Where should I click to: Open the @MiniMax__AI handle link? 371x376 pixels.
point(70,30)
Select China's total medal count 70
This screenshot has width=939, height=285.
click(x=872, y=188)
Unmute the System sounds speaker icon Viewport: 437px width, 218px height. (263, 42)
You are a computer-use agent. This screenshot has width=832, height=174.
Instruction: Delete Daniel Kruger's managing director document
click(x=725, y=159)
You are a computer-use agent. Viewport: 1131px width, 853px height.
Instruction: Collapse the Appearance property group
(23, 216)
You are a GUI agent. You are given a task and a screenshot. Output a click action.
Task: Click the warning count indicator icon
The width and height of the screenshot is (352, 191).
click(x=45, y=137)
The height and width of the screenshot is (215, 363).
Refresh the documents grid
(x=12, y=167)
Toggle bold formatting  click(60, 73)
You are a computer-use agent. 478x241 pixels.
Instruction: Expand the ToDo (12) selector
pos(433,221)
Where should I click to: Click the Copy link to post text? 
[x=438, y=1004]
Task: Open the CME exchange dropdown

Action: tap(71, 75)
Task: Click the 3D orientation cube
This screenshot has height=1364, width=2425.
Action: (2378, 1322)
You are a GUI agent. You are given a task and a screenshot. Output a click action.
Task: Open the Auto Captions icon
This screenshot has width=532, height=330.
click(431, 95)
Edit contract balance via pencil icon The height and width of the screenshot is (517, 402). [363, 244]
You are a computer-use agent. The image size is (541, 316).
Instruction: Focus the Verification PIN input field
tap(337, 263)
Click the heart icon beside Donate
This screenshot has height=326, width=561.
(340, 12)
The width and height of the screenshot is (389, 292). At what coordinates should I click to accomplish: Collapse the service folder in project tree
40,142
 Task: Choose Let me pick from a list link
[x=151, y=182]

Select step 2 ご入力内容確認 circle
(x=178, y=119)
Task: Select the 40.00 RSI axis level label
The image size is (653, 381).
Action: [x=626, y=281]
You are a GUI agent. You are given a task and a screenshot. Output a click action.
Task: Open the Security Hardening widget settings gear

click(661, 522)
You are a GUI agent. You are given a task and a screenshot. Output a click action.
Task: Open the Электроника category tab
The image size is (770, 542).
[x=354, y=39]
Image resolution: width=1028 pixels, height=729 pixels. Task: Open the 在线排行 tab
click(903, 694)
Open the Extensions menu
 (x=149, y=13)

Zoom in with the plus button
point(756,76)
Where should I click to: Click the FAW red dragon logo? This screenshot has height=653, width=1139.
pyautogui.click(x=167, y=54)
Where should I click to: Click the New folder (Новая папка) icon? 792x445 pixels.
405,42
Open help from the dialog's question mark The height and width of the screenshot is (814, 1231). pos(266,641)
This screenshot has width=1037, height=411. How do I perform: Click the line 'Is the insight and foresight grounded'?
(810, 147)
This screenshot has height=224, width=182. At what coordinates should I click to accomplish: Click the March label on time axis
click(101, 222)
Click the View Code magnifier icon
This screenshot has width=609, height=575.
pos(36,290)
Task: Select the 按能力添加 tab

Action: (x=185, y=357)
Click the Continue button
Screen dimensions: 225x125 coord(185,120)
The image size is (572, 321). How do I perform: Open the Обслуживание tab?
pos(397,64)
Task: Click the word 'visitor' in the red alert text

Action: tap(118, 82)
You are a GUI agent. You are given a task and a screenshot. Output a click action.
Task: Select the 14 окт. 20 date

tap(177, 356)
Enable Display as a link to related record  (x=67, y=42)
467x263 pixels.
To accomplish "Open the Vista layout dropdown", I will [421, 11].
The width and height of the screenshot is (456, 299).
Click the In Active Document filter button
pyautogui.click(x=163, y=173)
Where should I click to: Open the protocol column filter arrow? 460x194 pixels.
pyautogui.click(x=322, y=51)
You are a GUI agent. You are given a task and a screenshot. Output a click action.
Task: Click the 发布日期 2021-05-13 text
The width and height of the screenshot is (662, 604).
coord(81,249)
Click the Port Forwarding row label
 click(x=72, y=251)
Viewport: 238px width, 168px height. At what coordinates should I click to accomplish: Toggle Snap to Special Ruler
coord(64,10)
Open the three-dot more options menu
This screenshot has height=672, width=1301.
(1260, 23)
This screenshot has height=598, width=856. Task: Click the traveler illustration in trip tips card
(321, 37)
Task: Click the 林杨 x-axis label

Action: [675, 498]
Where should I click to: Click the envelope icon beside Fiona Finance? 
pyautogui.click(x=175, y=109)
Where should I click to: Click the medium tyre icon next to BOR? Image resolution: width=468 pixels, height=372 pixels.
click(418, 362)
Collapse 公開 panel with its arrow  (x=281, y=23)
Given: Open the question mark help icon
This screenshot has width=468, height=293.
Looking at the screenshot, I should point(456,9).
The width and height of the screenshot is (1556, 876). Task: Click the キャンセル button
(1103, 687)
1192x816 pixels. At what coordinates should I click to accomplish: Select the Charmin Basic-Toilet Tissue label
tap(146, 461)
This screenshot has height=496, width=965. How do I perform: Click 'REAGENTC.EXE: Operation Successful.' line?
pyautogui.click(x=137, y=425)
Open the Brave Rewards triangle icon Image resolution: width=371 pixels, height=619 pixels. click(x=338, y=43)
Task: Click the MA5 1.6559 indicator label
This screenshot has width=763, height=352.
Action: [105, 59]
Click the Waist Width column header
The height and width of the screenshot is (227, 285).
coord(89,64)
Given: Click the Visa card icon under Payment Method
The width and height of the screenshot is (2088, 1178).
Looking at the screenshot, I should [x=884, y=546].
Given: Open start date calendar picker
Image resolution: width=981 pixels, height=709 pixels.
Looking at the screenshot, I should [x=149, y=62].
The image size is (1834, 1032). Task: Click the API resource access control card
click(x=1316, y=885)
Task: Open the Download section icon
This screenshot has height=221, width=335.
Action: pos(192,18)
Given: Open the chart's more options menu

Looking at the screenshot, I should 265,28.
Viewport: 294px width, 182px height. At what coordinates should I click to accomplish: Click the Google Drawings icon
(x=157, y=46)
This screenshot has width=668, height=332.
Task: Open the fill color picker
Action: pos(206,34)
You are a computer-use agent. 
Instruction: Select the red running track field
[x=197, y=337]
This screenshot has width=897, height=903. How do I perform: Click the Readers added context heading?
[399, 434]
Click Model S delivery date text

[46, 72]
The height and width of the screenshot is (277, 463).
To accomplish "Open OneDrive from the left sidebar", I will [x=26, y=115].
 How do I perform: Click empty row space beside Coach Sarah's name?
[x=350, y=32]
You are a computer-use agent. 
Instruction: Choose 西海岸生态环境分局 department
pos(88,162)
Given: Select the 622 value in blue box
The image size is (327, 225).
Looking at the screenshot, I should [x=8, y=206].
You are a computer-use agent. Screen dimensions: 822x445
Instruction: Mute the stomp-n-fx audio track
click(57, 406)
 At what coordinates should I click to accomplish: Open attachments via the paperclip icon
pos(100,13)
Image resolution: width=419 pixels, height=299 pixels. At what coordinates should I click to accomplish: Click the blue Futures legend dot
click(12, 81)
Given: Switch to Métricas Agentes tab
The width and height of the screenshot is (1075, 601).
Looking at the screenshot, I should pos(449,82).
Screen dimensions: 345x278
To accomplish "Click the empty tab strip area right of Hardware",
——————————
_REQUIRED WORK_. Reproduce the material above line for line, keeping every character unchanged.

_EXERCISE ANSWER_.
Where should I click to: Open the @MiniMax__AI handle link? 371x376 pixels.
point(70,30)
Select China's total medal count 70
This screenshot has width=939, height=285.
click(x=872, y=188)
Unmute the System sounds speaker icon Viewport: 437px width, 218px height. (263, 42)
You are a computer-use agent. This screenshot has width=832, height=174.
Instruction: Delete Daniel Kruger's managing director document
click(x=725, y=159)
You are a computer-use agent. Viewport: 1131px width, 853px height.
Instruction: Collapse the Appearance property group
(23, 216)
You are a GUI agent. You are given a task and a screenshot. Output a click action.
Task: Click the warning count indicator icon
The width and height of the screenshot is (352, 191).
click(x=45, y=137)
The height and width of the screenshot is (215, 363).
Refresh the documents grid
(x=12, y=167)
Toggle bold formatting  click(60, 73)
You are a computer-use agent. 478x241 pixels.
Instruction: Expand the ToDo (12) selector
pos(433,221)
Where should I click to: Click the Copy link to post text? 
[x=438, y=1004]
Task: Open the CME exchange dropdown

Action: tap(71, 75)
Task: Click the 3D orientation cube
This screenshot has height=1364, width=2425.
Action: (2378, 1322)
You are a GUI agent. You are given a task and a screenshot. Output a click action.
Task: Open the Auto Captions icon
This screenshot has width=532, height=330.
click(431, 95)
Edit contract balance via pencil icon The height and width of the screenshot is (517, 402). [363, 244]
You are a computer-use agent. The image size is (541, 316).
Instruction: Focus the Verification PIN input field
tap(337, 263)
Click the heart icon beside Donate
This screenshot has height=326, width=561.
(340, 12)
The width and height of the screenshot is (389, 292). At what coordinates should I click to accomplish: Collapse the service folder in project tree
40,142
 Task: Choose Let me pick from a list link
[x=151, y=182]

Select step 2 ご入力内容確認 circle
(x=178, y=119)
Task: Select the 40.00 RSI axis level label
The image size is (653, 381).
Action: [x=626, y=281]
You are a GUI agent. You are given a task and a screenshot. Output a click action.
Task: Open the Security Hardening widget settings gear

click(661, 522)
You are a GUI agent. You are given a task and a screenshot. Output a click action.
Task: Open the Электроника category tab
The image size is (770, 542).
[x=354, y=39]
Image resolution: width=1028 pixels, height=729 pixels. Task: Open the 在线排行 tab
click(903, 694)
Open the Extensions menu
 (x=149, y=13)

Zoom in with the plus button
point(756,76)
Where should I click to: Click the FAW red dragon logo? This screenshot has height=653, width=1139.
pyautogui.click(x=167, y=54)
Where should I click to: Click the New folder (Новая папка) icon? 792x445 pixels.
405,42
Open help from the dialog's question mark The height and width of the screenshot is (814, 1231). pos(266,641)
This screenshot has width=1037, height=411. How do I perform: Click the line 'Is the insight and foresight grounded'?
(810, 147)
This screenshot has height=224, width=182. At what coordinates should I click to accomplish: Click the March label on time axis
click(101, 222)
Click the View Code magnifier icon
This screenshot has width=609, height=575.
pos(36,290)
Task: Select the 按能力添加 tab

Action: (x=185, y=357)
Click the Continue button
Screen dimensions: 225x125 coord(185,120)
The image size is (572, 321). How do I perform: Open the Обслуживание tab?
pos(397,64)
Task: Click the word 'visitor' in the red alert text

Action: tap(118, 82)
You are a GUI agent. You are given a task and a screenshot. Output a click action.
Task: Select the 14 окт. 20 date

tap(177, 356)
Enable Display as a link to related record  (x=67, y=42)
467x263 pixels.
To accomplish "Open the Vista layout dropdown", I will [421, 11].
The width and height of the screenshot is (456, 299).
Click the In Active Document filter button
pyautogui.click(x=163, y=173)
Where should I click to: Open the protocol column filter arrow? 460x194 pixels.
pyautogui.click(x=322, y=51)
You are a GUI agent. You are given a task and a screenshot. Output a click action.
Task: Click the 发布日期 2021-05-13 text
The width and height of the screenshot is (662, 604).
coord(81,249)
Click the Port Forwarding row label
 click(x=72, y=251)
Viewport: 238px width, 168px height. At what coordinates should I click to accomplish: Toggle Snap to Special Ruler
coord(64,10)
Open the three-dot more options menu
This screenshot has height=672, width=1301.
(1260, 23)
This screenshot has height=598, width=856. Task: Click the traveler illustration in trip tips card
(321, 37)
Task: Click the 林杨 x-axis label

Action: [675, 498]
Where should I click to: Click the envelope icon beside Fiona Finance? 
pyautogui.click(x=175, y=109)
Where should I click to: Click the medium tyre icon next to BOR? Image resolution: width=468 pixels, height=372 pixels.
click(418, 362)
Collapse 公開 panel with its arrow  (x=281, y=23)
Given: Open the question mark help icon
This screenshot has width=468, height=293.
Looking at the screenshot, I should point(456,9).
The width and height of the screenshot is (1556, 876). Task: Click the キャンセル button
(1103, 687)
1192x816 pixels. At what coordinates should I click to accomplish: Select the Charmin Basic-Toilet Tissue label
tap(146, 461)
This screenshot has height=496, width=965. How do I perform: Click 'REAGENTC.EXE: Operation Successful.' line?
pyautogui.click(x=137, y=425)
Open the Brave Rewards triangle icon Image resolution: width=371 pixels, height=619 pixels. click(x=338, y=43)
Task: Click the MA5 1.6559 indicator label
This screenshot has width=763, height=352.
Action: [105, 59]
Click the Waist Width column header
The height and width of the screenshot is (227, 285).
coord(89,64)
Given: Click the Visa card icon under Payment Method
The width and height of the screenshot is (2088, 1178).
Looking at the screenshot, I should [x=884, y=546].
Given: Open start date calendar picker
Image resolution: width=981 pixels, height=709 pixels.
Looking at the screenshot, I should [x=149, y=62].
The image size is (1834, 1032). Task: Click the API resource access control card
click(x=1316, y=885)
Task: Open the Download section icon
This screenshot has height=221, width=335.
Action: pos(192,18)
Given: Open the chart's more options menu

Looking at the screenshot, I should 265,28.
Viewport: 294px width, 182px height. At what coordinates should I click to accomplish: Click the Google Drawings icon
(x=157, y=46)
This screenshot has width=668, height=332.
Task: Open the fill color picker
Action: pos(206,34)
You are a computer-use agent. 
Instruction: Select the red running track field
[x=197, y=337]
This screenshot has width=897, height=903. How do I perform: Click the Readers added context heading?
[399, 434]
Click Model S delivery date text

[46, 72]
The height and width of the screenshot is (277, 463).
To accomplish "Open OneDrive from the left sidebar", I will [x=26, y=115].
 How do I perform: Click empty row space beside Coach Sarah's name?
[x=350, y=32]
You are a computer-use agent. 
Instruction: Choose 西海岸生态环境分局 department
pos(88,162)
Given: Select the 622 value in blue box
The image size is (327, 225).
Looking at the screenshot, I should [x=8, y=206].
You are a computer-use agent. Screen dimensions: 822x445
Instruction: Mute the stomp-n-fx audio track
click(57, 406)
 At what coordinates should I click to accomplish: Open attachments via the paperclip icon
pos(100,13)
Image resolution: width=419 pixels, height=299 pixels. At what coordinates should I click to accomplish: Click the blue Futures legend dot
click(12, 81)
Given: Switch to Métricas Agentes tab
The width and height of the screenshot is (1075, 601).
Looking at the screenshot, I should pos(449,82).
Screen dimensions: 345x278
To accomplish "Click the empty tab strip area right of Hardware",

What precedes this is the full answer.